Pixel coordinate grounding data
-- -- --

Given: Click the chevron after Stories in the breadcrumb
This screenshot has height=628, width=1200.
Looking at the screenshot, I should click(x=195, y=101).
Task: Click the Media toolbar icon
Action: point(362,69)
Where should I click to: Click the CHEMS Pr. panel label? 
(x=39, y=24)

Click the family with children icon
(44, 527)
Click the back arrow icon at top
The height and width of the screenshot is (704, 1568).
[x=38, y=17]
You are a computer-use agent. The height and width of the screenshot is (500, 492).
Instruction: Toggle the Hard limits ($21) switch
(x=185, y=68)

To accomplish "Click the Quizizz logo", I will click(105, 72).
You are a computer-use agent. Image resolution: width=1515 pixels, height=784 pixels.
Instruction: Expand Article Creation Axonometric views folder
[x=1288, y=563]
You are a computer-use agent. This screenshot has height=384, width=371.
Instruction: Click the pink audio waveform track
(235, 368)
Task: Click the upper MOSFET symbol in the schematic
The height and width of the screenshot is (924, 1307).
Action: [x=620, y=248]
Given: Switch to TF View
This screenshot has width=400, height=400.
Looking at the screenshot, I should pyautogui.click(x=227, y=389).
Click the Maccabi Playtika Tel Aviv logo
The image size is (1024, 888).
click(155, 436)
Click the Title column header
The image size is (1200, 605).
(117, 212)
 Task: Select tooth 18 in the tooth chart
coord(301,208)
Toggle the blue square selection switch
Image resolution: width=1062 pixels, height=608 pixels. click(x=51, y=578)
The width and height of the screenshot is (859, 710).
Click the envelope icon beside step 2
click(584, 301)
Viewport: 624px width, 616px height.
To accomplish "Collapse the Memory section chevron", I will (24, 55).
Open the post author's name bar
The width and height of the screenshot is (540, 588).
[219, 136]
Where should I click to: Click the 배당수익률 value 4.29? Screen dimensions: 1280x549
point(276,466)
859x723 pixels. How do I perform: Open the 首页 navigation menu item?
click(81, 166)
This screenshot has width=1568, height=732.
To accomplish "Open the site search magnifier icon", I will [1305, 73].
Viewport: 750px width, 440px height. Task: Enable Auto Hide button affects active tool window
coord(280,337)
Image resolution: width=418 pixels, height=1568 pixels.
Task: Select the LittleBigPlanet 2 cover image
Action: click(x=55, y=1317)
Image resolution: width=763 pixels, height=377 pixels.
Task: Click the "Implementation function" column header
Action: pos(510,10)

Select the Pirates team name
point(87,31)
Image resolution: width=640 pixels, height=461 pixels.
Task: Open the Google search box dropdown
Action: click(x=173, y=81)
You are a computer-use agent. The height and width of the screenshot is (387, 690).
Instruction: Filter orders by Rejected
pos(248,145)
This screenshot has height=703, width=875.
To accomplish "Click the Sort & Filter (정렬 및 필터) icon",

-- -- --

- [What you should do]:
Find each line above that contains "computer", and copy those lines.

- [Answer for the task]:
You are a computer-use agent. The height and width of the screenshot is (500, 492).
You are a computer-use agent. Image resolution: width=1515 pixels, height=784 pixels.
You are a computer-use agent. This screenshot has height=384, width=371.
You are a computer-use agent. The height and width of the screenshot is (387, 690).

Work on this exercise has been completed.